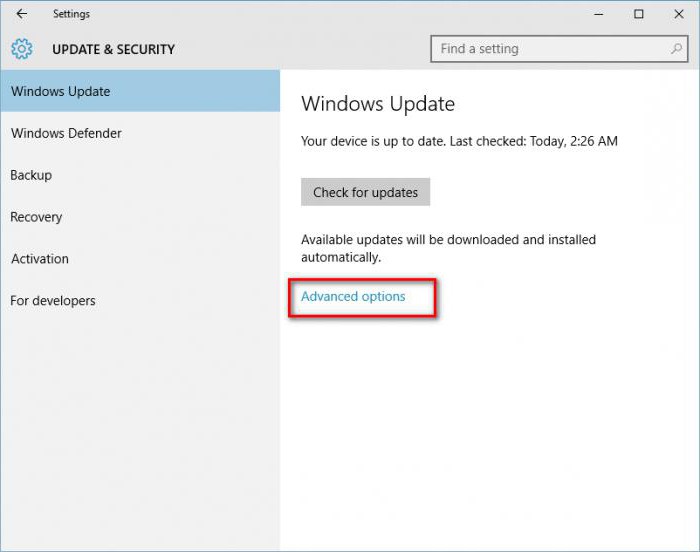This screenshot has height=552, width=700.
Task: Click the UPDATE & SECURITY header label
Action: [113, 49]
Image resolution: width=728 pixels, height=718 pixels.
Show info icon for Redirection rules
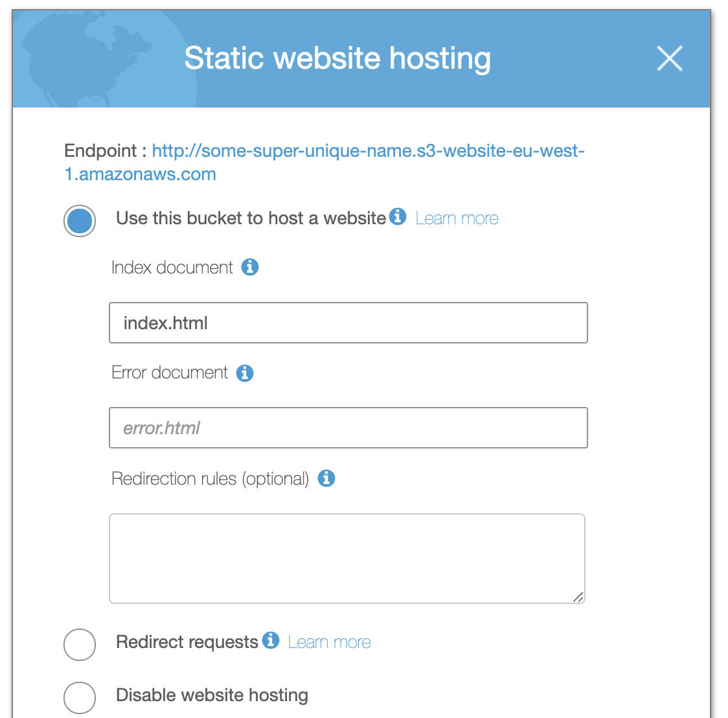pyautogui.click(x=326, y=478)
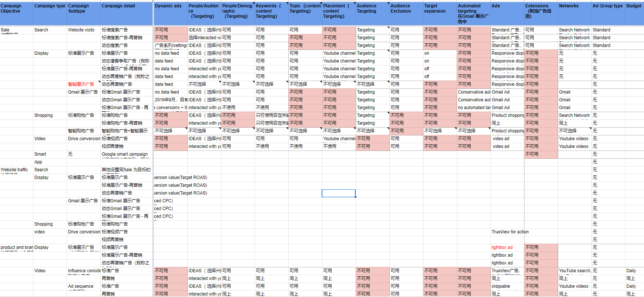Click the Automated targeting header cell
Image resolution: width=644 pixels, height=297 pixels.
coord(473,13)
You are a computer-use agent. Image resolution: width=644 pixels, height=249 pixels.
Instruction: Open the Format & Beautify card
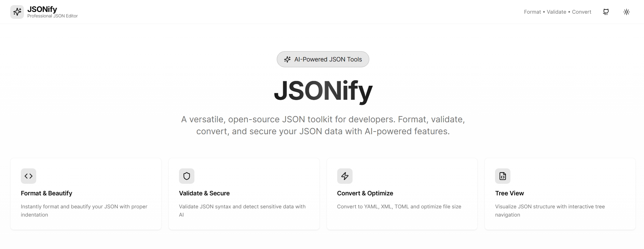click(86, 194)
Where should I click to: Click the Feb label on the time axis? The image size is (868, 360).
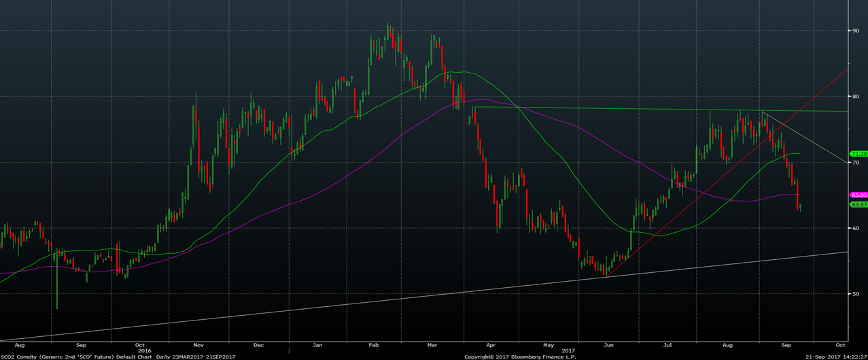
::::
== YOUR ASSIGNMENT ==
Where a line contains "Instruction: Open the Format & Beautify card", begin there and transcribe every line through the last one of the records above, exactly and with no pictures.

== EXERCISE RESPONSE ==
Instruction: Open the Format & Beautify card
click(86, 194)
Where should I click to: Click the Feb label on the time axis? The image size is (868, 360).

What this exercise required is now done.